Vous vous êtes également penchés sur les risques de rupture, déclarés à titre préventif par les laboratoires. Comment ont-ils évolué depuis le pic de l’hiver 2022–2023 ?
Entre fin 2022 et fin 2024, les laboratoires ont gagné en moyenne trois semaines de stock pour les cas déclarés à risque de rupture. Mais malgré ce signal positif, des indices suggèrent une complexification de ces risques.

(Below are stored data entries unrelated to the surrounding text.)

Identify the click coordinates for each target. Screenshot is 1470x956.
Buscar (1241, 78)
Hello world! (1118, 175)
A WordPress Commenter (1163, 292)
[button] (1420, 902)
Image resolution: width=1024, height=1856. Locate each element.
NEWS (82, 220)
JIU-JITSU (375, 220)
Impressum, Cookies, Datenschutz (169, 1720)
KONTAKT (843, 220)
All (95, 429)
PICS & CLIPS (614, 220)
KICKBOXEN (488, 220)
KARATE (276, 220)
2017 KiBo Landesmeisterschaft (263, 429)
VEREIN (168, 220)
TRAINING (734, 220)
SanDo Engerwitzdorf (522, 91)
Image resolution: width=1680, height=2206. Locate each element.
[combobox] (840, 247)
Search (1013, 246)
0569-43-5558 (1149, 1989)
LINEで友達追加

En effet, le nombre de médicaments concernés ayant fait l’objet d’une mesure de l’ANSM (autorisation à l’importation, contingentement du nombre de boîtes ou priorisation des patients, par exemple) a augmenté de dix points en 2024.
Quel éclairage vos résultats apportent-ils sur les causes de la crise que nous connaissons ?
Les déclarations de ruptures sont à elles seules peu informatives : lors d’une déclaration, les laboratoires doivent identifier dans une liste prédéfinie une raison à la tension de production qu’ils connaissent, mais dans la majorité des cas, les explications invoquées sont trop générales pour permettre de remonter à une cause précise : « capacité de production insuffisante », « augmentation du volume de vente », voire « autres »…
Toutefois, deux éléments, lorsqu’on les rapproche, plaident pour des causes systémiques : la corrélation presque parfaite de l’évolution temporelle du nombre de médicaments avec la courbe de l’inflation, et le fait que toutes les catégories de médicaments aient été affectées par la hausse du nombre de ruptures, même si elles ont atteint le pic à des moments différents.
Qu’entendez-vous par causes systémiques ?
On peut penser à l’augmentation de la demande de médicaments à l’échelle mondiale, bien documentée, avec notamment une augmentation des achats hors États-Unis et Europe. Les conséquences de la crise Covid et la guerre en Ukraine ont également provoqué une croissance de l’inflation et entraîné des désorganisations des chaînes de production à l’échelle mondiale, qui ont pu affecter le marché du médicament.
Les difficultés d’approvisionnement en matières premières, parfois suspectées de jouer un rôle important, semblent en revanche ne pas être à classer parmi les causes principales. Les laboratoires n’ont en effet signalé un problème de ce type que dans un cas de rupture sur dix.
Le prix des médicaments en France, relativement bas par rapport à ses voisins européens, a parfois été présenté comme une des causes principales de la pénurie…
L’étude ne permet pas de trancher ce débat. Il faudrait pouvoir observer le prix effectif d’un pays à l’autre, ce qui n’est pas le cas aujourd’hui car les remises négociées par les États ne sont pas connues. À ce stade, les causes précises des pénuries restent difficiles à appréhender : celles-ci étant nécessairement multifactorielles et très variables d’un médicament à l’autre. De manière générale, on peut noter que l’amélioration de la situation depuis l’hiver 2022–2023 s’est produite sans évolution notable des prix des médicaments en France. Ceci suggère que les ruptures de stock ne sont pas totalement déterminées par la question des prix.